Engineering curricula have begun to provide opportunities for inclusive and diverse learning. The National Science Foundation (NSF) Integrative Graduate Education and Research Traineeship (IGERT) Program: Global Traineeship in Sustainable Electronics” is an example of one such initiative. The program brought together s an interdisciplinary group of students to study the environmental, economic, and societal aspects of the global electronics lifecycle. The IGERT was designed as a two-year training program with a two-week international trip to India as a key event in the educational experience with an international experience trip in India.
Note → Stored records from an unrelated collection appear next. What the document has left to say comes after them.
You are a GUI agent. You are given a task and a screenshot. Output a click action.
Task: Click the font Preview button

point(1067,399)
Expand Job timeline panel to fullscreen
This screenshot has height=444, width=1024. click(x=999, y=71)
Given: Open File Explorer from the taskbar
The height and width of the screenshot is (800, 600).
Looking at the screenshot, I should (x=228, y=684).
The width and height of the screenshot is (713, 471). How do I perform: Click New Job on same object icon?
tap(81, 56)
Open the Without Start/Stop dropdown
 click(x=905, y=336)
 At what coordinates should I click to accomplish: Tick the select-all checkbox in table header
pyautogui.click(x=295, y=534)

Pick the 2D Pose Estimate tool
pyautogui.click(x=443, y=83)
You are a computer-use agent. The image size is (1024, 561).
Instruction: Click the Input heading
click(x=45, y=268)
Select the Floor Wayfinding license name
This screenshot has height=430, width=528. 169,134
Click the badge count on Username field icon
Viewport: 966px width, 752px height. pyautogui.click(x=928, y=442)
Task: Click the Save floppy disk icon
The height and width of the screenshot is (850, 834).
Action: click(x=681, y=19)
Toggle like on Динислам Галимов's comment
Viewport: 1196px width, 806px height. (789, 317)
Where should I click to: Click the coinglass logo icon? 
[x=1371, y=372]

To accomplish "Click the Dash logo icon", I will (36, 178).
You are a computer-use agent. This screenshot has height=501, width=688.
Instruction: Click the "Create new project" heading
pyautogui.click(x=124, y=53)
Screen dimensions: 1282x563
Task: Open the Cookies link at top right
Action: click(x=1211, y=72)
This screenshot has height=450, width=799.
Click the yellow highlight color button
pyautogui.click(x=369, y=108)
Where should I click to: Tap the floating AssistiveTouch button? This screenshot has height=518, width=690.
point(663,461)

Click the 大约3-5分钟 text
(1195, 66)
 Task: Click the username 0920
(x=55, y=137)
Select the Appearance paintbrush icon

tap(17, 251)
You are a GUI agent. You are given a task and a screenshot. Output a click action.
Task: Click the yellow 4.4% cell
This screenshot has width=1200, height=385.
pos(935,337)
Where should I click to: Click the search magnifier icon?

There were three cohorts altogether, but the dynamics of each group were substantially different. In the final IGERT cohort, for instance, the students demonstrated a notably high degree of self-motivation and group cohesion. This third cohort actively sought additional experiences outside the original planned courses and trips.

Assuming the final IGERT cohort exhibited a higher level of motivation, the aim of this work is to glean insight into what and how specific curriculum design may promote the learning experiences in which students take initiative beyond the scope of the program, especially in interdisciplinary fields.

We identified four factors that might influence the experiential learning within a framework incorporating the self-determination theory (SDT) and the expectancyvalue model: the factors considered are value, relatedness, competence, and autonomy. Utilizing a non-experimental approach, we surveyed the last cohort to identify when and why they felt or failed to feel motivated during the program and what curriculum modules were most valuable for their learning experiences.

We found that all four factors (value, relatedness, competence, and autonomy) grew throughout the program. In particular, the international workshop in India marks the point when students started to see shared values with their peers; the self-organized seminar course marks the point when students developed the feeling of autonomy. The most valuable aspects of the program were ranked to be international field trips, peers, and team projects. For the latter two aspects, defined in this work as the group dynamic, the most important factors for building a sense of community are group pro-activity, cohesiveness, and attitude.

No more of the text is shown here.